Keheningan menelusup di antara mereka. Hujan di luar sudah benar-benar berhenti, menyisakan aroma tanah basah yang menyengat. Langit Pontianak kini keunguan, memudar perlahan seperti lukisan yang dilap saputangan waktu.
Senara menoleh ke arah Zalya, matanya yang tua menatap dalam. Ada kerumitan yang tak terhingga di sana—rasa sakit, penyesalan, namun juga jejak-jejak keberanian yang tak pernah padam.

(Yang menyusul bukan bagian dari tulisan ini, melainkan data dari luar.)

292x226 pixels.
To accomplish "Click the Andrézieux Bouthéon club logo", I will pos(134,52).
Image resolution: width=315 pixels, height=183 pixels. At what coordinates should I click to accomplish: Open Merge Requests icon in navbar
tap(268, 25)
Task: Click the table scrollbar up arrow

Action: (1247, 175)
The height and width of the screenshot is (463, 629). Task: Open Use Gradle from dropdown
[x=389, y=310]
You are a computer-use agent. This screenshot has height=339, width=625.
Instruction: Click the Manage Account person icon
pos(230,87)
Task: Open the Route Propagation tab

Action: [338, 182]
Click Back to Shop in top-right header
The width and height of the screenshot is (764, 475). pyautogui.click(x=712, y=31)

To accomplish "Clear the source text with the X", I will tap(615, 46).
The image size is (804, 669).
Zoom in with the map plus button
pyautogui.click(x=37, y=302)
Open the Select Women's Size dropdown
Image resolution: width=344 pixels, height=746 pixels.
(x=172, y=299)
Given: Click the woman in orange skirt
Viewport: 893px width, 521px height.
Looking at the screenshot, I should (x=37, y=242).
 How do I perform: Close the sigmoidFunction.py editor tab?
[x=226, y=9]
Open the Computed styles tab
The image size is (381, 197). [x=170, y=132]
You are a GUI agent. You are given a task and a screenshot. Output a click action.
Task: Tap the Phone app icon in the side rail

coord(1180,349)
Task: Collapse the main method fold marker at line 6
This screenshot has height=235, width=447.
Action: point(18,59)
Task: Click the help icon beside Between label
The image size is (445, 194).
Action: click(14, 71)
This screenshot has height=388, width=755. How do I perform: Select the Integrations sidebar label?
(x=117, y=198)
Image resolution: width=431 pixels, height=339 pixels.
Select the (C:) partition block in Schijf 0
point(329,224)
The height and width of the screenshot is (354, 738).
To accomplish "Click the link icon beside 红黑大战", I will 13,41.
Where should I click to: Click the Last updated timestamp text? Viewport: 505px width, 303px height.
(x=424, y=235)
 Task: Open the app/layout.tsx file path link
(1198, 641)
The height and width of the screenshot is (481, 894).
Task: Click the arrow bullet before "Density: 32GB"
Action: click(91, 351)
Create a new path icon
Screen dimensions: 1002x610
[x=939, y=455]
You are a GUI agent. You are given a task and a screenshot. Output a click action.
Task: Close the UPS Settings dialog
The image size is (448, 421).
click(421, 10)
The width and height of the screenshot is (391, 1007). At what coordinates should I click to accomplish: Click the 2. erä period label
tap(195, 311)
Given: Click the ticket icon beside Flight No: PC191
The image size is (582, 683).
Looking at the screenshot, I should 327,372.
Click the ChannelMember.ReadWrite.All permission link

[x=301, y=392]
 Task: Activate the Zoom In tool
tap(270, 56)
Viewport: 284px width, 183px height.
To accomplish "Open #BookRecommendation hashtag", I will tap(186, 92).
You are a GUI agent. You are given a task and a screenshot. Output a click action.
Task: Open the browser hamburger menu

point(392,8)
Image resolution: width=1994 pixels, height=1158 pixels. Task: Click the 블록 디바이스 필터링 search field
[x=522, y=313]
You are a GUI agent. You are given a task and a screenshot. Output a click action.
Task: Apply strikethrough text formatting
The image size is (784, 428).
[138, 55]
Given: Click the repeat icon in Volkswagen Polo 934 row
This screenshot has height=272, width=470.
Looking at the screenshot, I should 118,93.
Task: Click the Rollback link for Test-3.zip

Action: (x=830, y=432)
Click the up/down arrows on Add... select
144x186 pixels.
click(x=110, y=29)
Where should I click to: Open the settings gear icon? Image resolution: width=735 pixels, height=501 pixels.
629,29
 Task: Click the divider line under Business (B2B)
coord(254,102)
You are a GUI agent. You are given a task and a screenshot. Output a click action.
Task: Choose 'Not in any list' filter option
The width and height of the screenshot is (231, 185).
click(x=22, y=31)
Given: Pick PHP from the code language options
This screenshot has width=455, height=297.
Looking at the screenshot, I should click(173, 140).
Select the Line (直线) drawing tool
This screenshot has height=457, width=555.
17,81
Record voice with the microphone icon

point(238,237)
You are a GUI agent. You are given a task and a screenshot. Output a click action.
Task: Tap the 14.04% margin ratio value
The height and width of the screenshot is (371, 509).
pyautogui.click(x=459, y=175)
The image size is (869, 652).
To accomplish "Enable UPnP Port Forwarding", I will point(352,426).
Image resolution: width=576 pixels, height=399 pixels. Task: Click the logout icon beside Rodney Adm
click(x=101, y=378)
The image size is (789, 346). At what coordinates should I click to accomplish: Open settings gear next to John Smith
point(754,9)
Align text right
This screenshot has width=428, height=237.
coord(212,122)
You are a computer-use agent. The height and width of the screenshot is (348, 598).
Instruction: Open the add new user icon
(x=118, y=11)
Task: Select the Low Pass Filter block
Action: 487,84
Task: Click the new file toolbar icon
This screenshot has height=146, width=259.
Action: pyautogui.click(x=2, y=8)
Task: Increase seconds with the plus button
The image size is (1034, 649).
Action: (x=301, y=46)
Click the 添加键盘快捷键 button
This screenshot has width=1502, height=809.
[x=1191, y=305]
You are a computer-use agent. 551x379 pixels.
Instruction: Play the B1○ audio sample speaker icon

“Kisah itu, Sayang… masih sangat panjang,” gumam Senara, suaranya nyaris berbisik. “Dan itu akan membawa kita pada sebuah hari yang lebih gelap dari apa pun yang pernah kau bayangkan. Hari ketika tragedi besar itu terjadi. Hari yang mengubah segalanya, bukan cuma untuk kami, tapi juga untuk Kalimantan Barat.”
Zalya menelan ludah. Hatinya dipenuhi antisipasi dan duka yang belum sempat tumpah.
“Obaa-chan…” suaranya gemetar, “waktu itu… Ojii-chan tahu nama Tok Muzaffar ada di dalam daftar?”
Senara menatap keluar jendela. Hujan masih menetes di kaca, memburamkan bayangan pohon-pohon di kejauhan.
“Ya.” Suaranya lirih. “Renji melihat nama itu dengan matanya sendiri. Dan saat itu juga, ia tahu—ia harus melakukan sesuatu.”
Zalya mencondongkan tubuh, suaranya hampir tak terdengar. “Lalu… Ojii-chan pergi ke rumah Tok Muzaffar?”
Senara mengangguk. “Pagi itu, sebelum operasi penangkapan malam berikutnya dilakukan. Meski dia tahu… itu artinya mempertaruhkan nyawanya sendiri. Apalagi bagi seorang prajurit Kekaisaran, konsekuensinya jelas. Kalau sampai ketahuan membelot, dia bukan hanya akan dianggap pengkhianat negara, tapi juga akan dihukum mati.”
Zalya menunduk sebentar, lalu kembali menatap wajah Senara. “Tapi Ojii-chan Renji nggak kenapa-kenapa kan?” Nada suaranya terdengar khawatir, meski ia tahu ini hanya sebuah cerita yang telah lama berlalu. Namun hatinya tetap berdegup seakan semuanya terjadi hari ini.
Senara tidak langsung menjawab. Matanya menutup perlahan, seolah sedang membuka pintu yang selama ini ia biarkan terkunci rapat. Napasnya berat. Seakan kenangan itu masih hidup, berdetak di balik tulang rusuknya.
Zalya memejamkan mata juga. Ia tahu, bagian ini bukan lagi tentang cinta yang sembunyi-sembunyi.
Ini tentang tragedi.
Dan tentang bagaimana luka itu menetes dari satu generasi ke generasi berikutnya.
***
Akhir Juni 1944
Langit Kalimantan Barat mendung. Hutan menahan napas, seakan tahu ada hari-hari gelap yang sedang datang. Barisan prajurit yang berseragam lengkap, senjata terhunus, dan wajah-wajah tanpa ekspresi berbaris rapi. Truk-truk militer sudah siap bergerak.
Ini dia. Hari itu. Hari-hari penangkapan acak dimulai.
Renji berdiri di barisan perwira lapangan. Tubuhnya tegap, namun ada gemetar halus di tangan yang tersembunyi di balik seragam. Di hadapannya, Souta menyerahkan daftar baru dengan mata yang nyaris tanpa cahaya manusiawi.
“Baca ini.” Nada suara Souta tajam, singkat. “Dan jangan banyak tanya.”
Renji menerima daftar itu. Jari-jarinya menyusuri nama-nama yang tertera di sana. Wajah-wajah yang ia kenal. Beberapa bahkan sering menyapanya saat patroli, pernah mengajak makan di teras rumah, pernah memberi air saat ia kehausan.